Watsonに対抗–HPEの機械学習「Haven OnDemand」

 Hewlett Packard Enterprise(HPE)は3月に正式提供を開始した機械学習のオンデマンドサービス「Haven onDemand」で機械学習の普及に注力している。同社でソフトウェア事業を統括するRobert Youngjohns氏は「実際に使える技術を提供する」と述べ、IBM Watsonとの競合にも自信を持つ。
 HPEでソフトウェア事業を統括するRobert Youngjohns氏
HPEでソフトウェア事業を統括するRobert Youngjohns氏
 HPEが6月に開催した自社イベント「HPE Discover」での基調講演で、Youngjohn氏は「さまざまな変化がある中、機械学習とディープラーニングは土台からの変化」と述べる。
 土台からの変化とは、具体的にはこうだ。「コンピューティングはビジネスプロセスの定義からスタートして、自動化のためのコードを作成し、関連するデータを保存し……。さまざまなところでデータが生まれている。データから開始して、分析し、その上にビジネスプロセスを作るという新たなパラダイムが生まれている。これは全く新しいアプリケーションの誕生につながる」とYoungjohns氏。
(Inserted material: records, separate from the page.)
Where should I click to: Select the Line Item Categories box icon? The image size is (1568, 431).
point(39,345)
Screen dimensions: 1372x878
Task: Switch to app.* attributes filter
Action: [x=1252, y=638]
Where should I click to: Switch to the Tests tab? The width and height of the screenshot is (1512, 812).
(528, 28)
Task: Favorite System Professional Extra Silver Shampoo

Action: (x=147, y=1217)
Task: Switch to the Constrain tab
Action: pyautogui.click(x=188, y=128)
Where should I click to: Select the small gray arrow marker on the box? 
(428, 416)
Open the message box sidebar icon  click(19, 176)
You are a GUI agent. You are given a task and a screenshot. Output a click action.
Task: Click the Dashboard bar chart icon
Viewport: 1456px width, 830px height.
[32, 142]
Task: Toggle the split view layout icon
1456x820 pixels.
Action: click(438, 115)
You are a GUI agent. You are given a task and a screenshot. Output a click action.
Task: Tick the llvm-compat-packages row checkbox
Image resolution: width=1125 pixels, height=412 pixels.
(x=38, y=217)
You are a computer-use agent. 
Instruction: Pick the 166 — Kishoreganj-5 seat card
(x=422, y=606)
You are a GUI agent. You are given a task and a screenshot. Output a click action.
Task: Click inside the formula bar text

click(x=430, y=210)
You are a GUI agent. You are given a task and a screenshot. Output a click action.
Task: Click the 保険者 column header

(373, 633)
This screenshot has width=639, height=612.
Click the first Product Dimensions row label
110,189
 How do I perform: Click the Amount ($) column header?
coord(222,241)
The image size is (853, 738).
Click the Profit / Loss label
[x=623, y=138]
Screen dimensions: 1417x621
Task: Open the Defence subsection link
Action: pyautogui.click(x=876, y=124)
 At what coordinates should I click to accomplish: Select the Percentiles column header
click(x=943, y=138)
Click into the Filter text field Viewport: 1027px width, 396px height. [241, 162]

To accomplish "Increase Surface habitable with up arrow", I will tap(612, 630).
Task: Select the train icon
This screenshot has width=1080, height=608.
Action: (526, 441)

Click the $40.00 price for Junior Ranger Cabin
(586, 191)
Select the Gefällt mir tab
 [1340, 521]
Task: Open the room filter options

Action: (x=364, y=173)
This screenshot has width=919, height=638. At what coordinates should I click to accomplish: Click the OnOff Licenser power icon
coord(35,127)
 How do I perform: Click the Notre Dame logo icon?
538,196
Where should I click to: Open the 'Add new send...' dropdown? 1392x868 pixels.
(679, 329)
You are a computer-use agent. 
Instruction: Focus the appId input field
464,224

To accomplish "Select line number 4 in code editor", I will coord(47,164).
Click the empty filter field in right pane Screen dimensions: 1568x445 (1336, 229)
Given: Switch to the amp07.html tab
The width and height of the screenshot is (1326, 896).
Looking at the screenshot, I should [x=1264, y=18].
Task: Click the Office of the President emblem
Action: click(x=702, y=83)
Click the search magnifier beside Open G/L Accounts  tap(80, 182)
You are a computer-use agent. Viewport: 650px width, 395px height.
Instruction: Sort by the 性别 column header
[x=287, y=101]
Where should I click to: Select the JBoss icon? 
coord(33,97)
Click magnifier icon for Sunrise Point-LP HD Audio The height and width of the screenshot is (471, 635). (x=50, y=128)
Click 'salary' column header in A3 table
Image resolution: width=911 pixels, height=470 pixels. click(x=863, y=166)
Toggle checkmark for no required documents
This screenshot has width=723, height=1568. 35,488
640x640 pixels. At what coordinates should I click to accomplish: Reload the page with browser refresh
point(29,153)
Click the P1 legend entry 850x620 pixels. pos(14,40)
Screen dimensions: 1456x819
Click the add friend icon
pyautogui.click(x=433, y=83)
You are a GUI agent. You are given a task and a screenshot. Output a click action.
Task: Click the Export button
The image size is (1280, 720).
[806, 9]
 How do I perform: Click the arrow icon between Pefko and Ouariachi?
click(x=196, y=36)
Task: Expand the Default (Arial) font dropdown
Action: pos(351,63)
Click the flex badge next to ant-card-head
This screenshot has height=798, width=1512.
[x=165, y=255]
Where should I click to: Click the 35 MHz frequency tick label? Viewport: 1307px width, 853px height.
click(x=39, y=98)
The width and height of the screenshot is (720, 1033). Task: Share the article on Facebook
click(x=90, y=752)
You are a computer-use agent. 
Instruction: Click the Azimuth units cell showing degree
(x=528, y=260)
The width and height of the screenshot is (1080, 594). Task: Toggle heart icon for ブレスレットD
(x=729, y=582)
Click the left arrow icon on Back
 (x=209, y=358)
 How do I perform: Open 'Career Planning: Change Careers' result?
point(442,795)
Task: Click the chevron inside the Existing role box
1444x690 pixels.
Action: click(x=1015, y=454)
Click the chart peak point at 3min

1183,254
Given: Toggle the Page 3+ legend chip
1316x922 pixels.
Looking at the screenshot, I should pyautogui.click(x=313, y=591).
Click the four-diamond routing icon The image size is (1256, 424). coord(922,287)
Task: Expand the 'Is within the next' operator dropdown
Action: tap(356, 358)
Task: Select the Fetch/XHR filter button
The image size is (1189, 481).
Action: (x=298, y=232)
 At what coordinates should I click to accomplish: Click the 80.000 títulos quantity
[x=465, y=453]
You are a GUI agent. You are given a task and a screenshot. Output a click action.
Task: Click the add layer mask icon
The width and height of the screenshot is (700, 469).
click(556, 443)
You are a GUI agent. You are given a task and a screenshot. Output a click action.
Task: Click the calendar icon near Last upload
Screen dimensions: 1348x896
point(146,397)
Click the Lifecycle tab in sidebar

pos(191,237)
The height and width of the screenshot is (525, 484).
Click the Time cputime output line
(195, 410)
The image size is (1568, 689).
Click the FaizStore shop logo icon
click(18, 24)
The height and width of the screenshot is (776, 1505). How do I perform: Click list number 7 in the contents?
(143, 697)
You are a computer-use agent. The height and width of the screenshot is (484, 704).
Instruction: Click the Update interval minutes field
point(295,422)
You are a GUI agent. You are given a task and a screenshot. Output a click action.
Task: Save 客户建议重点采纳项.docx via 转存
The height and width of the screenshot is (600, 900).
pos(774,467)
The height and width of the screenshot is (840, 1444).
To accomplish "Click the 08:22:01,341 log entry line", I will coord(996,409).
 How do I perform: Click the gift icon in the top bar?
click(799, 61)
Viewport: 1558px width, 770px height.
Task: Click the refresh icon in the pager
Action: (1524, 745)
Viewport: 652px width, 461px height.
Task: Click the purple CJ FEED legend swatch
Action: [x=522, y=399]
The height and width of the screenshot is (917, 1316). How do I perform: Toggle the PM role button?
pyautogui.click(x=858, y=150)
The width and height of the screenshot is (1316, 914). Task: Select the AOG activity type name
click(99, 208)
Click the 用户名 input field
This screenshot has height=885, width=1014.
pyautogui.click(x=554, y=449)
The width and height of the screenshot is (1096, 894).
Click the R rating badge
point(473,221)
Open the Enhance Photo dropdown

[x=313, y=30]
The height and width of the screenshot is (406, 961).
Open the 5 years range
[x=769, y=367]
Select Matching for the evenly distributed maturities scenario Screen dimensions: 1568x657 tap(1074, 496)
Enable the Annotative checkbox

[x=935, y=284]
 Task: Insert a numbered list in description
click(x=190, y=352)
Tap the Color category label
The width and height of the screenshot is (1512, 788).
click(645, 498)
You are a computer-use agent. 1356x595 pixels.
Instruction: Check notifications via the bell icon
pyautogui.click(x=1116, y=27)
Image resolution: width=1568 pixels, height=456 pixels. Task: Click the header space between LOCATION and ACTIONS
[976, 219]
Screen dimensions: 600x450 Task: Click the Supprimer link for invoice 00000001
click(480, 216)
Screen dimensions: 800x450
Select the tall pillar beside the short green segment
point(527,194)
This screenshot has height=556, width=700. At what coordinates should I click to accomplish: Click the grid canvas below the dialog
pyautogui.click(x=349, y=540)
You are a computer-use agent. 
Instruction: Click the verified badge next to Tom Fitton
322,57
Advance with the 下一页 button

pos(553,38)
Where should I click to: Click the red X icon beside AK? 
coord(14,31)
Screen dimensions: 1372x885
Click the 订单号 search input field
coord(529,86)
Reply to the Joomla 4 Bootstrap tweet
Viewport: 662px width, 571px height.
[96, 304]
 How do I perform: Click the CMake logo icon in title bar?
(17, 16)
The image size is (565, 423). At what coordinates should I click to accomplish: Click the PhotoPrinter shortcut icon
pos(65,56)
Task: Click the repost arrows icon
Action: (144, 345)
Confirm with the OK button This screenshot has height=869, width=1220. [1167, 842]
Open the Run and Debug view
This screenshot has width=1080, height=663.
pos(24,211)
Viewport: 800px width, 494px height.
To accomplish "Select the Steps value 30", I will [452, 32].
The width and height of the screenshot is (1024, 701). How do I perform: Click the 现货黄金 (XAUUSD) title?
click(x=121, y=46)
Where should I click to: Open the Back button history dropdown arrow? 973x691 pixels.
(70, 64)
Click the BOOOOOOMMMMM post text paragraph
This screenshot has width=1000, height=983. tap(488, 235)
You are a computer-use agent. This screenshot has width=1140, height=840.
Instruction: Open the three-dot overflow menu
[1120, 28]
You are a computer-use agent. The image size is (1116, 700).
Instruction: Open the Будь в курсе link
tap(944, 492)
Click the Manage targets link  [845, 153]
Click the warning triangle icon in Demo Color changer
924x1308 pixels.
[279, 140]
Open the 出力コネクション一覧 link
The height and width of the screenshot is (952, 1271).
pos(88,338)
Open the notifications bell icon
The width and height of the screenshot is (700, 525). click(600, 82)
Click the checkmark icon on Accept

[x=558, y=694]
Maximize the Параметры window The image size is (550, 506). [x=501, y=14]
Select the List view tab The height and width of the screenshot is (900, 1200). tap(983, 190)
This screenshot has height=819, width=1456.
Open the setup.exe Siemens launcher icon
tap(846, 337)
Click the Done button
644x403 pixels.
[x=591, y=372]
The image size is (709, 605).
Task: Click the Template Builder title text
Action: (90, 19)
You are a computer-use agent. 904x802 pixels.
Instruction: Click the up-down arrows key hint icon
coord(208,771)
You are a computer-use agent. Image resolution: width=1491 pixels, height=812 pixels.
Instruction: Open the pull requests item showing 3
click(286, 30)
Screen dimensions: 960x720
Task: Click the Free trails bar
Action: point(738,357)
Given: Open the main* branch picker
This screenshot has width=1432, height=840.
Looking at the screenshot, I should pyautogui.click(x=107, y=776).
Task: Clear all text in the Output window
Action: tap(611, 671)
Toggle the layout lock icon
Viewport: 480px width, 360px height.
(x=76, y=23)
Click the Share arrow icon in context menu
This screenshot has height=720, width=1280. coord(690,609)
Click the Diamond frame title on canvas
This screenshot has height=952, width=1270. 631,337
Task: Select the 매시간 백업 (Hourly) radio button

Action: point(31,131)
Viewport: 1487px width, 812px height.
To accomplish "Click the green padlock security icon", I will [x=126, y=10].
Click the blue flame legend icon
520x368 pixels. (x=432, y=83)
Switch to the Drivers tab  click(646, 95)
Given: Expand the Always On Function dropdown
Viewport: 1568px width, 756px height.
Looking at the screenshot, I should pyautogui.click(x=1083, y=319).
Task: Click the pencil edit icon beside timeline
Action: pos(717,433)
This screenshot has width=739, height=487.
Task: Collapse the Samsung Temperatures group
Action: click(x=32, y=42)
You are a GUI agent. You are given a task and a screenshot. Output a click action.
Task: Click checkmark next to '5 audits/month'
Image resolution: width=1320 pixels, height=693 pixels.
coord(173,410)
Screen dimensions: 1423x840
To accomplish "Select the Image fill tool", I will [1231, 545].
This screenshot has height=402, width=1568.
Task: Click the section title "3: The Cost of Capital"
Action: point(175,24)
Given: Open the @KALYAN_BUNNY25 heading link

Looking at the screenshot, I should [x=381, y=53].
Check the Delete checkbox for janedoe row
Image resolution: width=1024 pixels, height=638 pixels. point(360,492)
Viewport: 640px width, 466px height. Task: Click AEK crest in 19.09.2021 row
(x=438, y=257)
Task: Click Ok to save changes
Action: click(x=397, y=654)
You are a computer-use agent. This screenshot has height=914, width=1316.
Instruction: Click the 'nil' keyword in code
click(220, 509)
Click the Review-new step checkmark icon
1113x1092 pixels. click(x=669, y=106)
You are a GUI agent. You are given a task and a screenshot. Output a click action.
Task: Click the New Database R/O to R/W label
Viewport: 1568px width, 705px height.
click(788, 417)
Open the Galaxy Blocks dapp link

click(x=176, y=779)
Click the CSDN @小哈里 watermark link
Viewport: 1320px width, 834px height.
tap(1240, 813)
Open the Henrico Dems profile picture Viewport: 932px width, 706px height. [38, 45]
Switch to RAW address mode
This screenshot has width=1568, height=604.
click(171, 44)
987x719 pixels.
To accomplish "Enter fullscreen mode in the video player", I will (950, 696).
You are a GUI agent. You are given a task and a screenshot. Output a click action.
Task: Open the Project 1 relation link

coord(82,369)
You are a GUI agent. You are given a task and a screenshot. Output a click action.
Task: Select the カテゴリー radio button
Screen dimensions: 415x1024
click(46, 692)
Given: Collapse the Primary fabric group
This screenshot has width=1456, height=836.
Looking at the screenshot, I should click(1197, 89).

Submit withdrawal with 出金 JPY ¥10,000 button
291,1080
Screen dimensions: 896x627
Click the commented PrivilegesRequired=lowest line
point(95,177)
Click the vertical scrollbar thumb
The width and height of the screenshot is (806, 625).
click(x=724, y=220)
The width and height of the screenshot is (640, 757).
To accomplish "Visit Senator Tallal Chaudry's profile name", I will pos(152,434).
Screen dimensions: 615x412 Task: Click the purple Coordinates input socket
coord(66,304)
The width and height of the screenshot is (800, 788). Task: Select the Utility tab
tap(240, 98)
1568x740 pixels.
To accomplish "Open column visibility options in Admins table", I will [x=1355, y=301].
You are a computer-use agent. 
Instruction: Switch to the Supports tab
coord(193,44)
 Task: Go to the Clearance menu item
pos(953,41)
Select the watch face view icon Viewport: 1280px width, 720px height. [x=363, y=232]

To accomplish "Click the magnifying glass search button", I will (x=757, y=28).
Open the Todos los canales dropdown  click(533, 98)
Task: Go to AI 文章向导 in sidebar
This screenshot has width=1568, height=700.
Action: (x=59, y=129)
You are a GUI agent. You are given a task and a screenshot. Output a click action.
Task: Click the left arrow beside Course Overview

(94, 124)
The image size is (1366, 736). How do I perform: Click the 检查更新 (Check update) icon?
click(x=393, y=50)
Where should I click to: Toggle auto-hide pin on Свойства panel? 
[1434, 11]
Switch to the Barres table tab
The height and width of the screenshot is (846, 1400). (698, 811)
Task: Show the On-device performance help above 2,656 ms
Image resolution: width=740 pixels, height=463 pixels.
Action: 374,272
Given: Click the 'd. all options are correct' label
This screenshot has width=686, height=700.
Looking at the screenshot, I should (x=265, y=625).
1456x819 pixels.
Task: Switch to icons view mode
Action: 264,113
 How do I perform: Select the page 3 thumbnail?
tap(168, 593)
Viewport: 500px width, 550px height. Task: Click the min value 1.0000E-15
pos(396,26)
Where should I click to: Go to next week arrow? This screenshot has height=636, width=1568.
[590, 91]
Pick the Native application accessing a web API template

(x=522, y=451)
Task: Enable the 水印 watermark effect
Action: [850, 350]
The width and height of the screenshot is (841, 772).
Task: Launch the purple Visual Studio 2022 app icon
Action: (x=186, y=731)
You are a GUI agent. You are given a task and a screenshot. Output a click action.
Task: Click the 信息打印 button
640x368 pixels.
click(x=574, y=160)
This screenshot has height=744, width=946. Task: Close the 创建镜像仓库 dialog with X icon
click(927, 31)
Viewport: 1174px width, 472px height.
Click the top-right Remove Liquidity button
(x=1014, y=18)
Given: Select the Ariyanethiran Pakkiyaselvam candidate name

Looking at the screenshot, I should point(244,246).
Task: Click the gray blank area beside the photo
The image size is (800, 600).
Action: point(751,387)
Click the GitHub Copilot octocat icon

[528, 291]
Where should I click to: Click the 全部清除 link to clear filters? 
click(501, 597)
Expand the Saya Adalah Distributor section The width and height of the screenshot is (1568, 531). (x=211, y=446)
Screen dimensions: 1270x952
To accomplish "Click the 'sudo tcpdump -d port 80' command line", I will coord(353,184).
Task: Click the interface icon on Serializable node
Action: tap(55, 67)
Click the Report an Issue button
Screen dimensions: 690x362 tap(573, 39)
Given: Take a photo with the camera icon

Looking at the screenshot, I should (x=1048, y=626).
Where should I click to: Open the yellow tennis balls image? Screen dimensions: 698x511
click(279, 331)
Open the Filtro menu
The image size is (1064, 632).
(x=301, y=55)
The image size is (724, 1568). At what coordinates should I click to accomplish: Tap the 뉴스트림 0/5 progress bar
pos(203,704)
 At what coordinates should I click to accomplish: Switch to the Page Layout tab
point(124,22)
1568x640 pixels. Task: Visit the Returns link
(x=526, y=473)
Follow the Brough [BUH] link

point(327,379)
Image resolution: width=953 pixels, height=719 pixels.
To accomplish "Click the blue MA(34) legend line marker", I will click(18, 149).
 HPEはこの分野で、リアルタイム分析のVerticaとAutonomyを2011年に買収している。中でも機械学習ではAutonomyの非構造化データ分析「IDOL」を土台としており、Haven onDemandも2014年発表当初「IDOL on Demand」という名称だった。それを”避難所”や”安息所”を意味する「Haven」とリブランディングし、今年3月に商用サービスとした。
 検索、画像認識、予測分析、音声のテキスト変換、地理空間分析などの機能を備え、英語、日本語を含む20の言語モデルをサポートする。簡単に使える知能増幅機能、高度なコンテキスト検索などもあるという。2年近くのベータ期間中に1万6000人以上の開発者が参加しており、どのAPIが使えるか、どのようなユースケースがあるのかなどのフィードバックを得たとHaven onDemandのプロダクトマーケティング担当ディレクター、Julie Choi氏は言う。
 パターン認識、ニューラルネットワークなどの高度な技術を利用する機械学習は、これまで限定された技術だった。「博士号を持つ人、高価なコンサルタント、複雑な技術、特定のユースケース向けに調整されたモデル、これにサーバ、ストレージなどが組み合わさるとても高価なソリューションだった」とYoungjohns氏。「もっと実践的な方法が必要だ。HPEはデータの場所や形式に関係なく、あらゆる開発者がデータを理解して活用できるというアプローチをとる」と述べている。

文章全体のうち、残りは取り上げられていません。